If you’re still a little confused, here’s how it works with every combination of two bools.

>>> True ^ True
False
>>> True ^ False
True
>>> False ^ True
True
>>> False ^ False
False

There are ways we could do this without the XOR operator, but I think it’s fun, so let’s try it. First, we’ll get the letters at each index (with one-based indices). Then, we’ll see if each one matches the given letter. Then, we’ll see if exactly one matches.

def is_valid_password(index1, index2, letter, password):
    letter1 = password[index1 - 1]
    letter2 = password[index2 - 1]
    letter1_matches = letter1 == letter
    letter2_matches = letter2 == letter
    return letter1_matches ^ letter2_matches

We could reduce this down to a much shorter function if we wanted to, but then we wouldn’t have descriptive names and would have to remember operator precedence (oh no!). For this post, we’ll err on the side of readability. Anyways, let’s try it on our example inputs.

>>> lines = ['1-3 a: abcde', '1-3 b: cdefg', '2-9 c: ccccccccc']
>>> tuples = [parse_line(line) for line in lines]
>>> for tup in tuples:
>>>     is_valid = is_valid_password(*tup)
>>>     print(tup, is_valid)
(1, 3, 'a', 'abcde') True
(1, 3, 'b', 'cdefg') False
(2, 9, 'c', 'ccccccccc') False

These results are different from part 1. Now, only the first example is valid. However, that is what we were expecting! I’ll quote the Advent of Code description for an explanation.

- 1-3 a: abcde is valid: position 1 contains a and position 3 does not.
- 1-3 b: cdefg is invalid: neither position 1 nor position 3 contains b.
- 2-9 c: ccccccccc is invalid: both position 2 and position 9 contain c.

I think we’re ready to try this on our real input! Fortunately, every other function remains exactly the same. Now that we’ve changed our is_valid_password function, we can just call num_valid_passwords again.

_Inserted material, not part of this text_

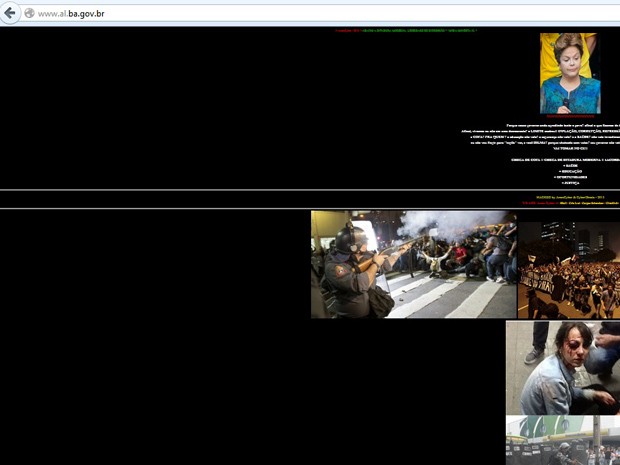Click the first line of the white paragraph
This screenshot has width=620, height=465.
click(x=563, y=125)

>>> num_valid_passwords('input.txt')
482

Wow, that was really close to the last answer (483). But, as it turns out, this was correct (for my input). Hooray!

Conclusion

I hope you found this insightful, educational, or entertaining (or all three). I’ll see you next time for day 3!

Improving our solution

There’s not much we can do to make our solution significantly faster. However, there are a few things we could do to make our solution more resilient in case of exceptional circumstances. Here are a few things I can think of off the top of my head that we didn’t worry about but could check for:

What if the file doesn’t exist?
What if the line doesn’t match the format we expect?
What if the numbers aren’t actually numbers? E.g. 1-z a: abcde.
What if the numbers are negative?
What if the numbers are greater than the length of the password?

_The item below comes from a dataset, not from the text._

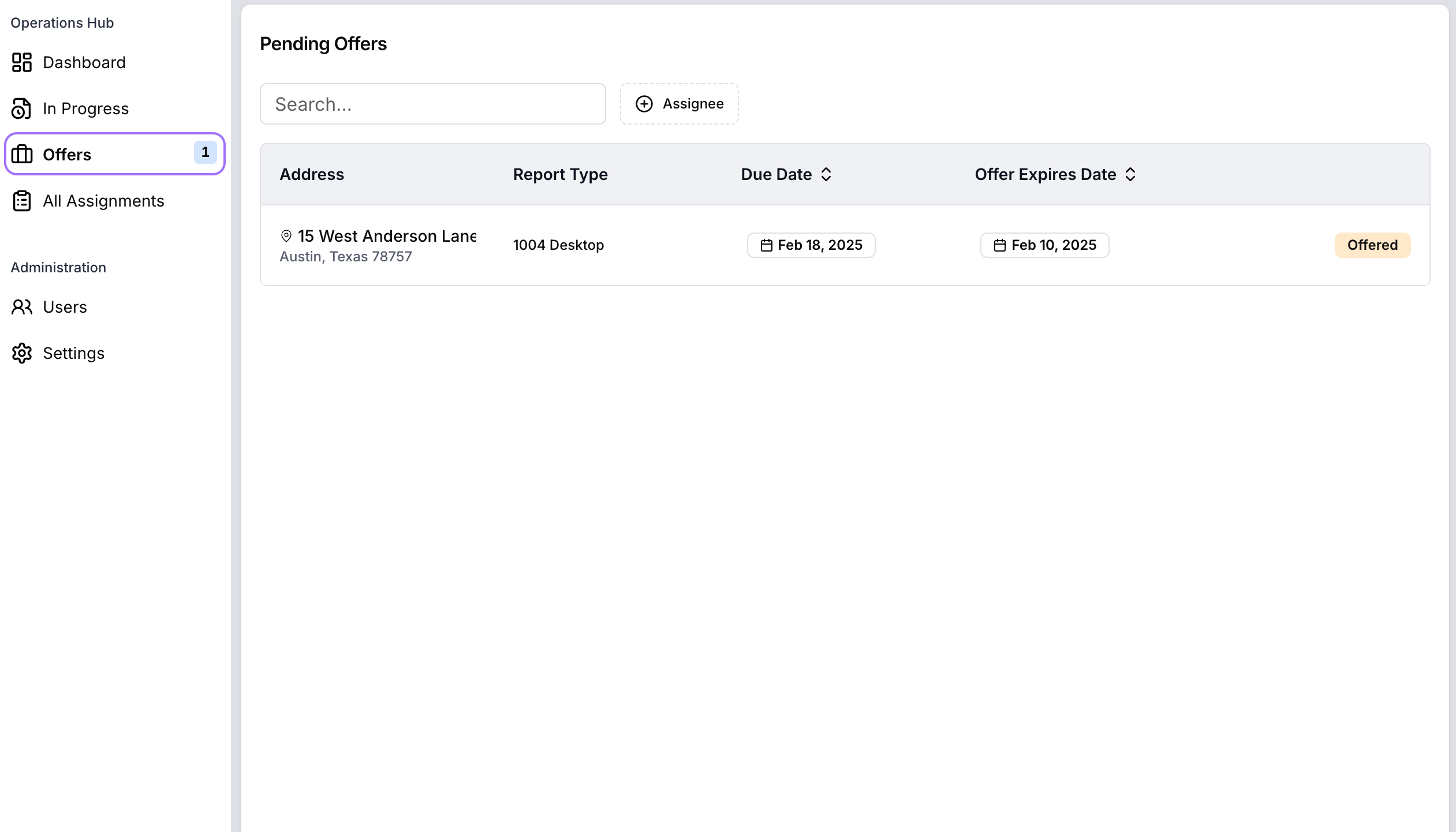Click calendar icon in Feb 10 expiry date
The height and width of the screenshot is (832, 1456).
pyautogui.click(x=1000, y=245)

These are the kinds of questions you should ask when trying to write reliable code. In fact, in some languages, we would not have been able to write our code without considering what would happen in most of these situations.

Handling all of these scenarios would make our code much more complex and distract from what I’m trying to illustrate. So, in these blog posts, I won’t be worrying too much about these or similar scenarios. However, these are important considerations for any code that needs to be more reliable.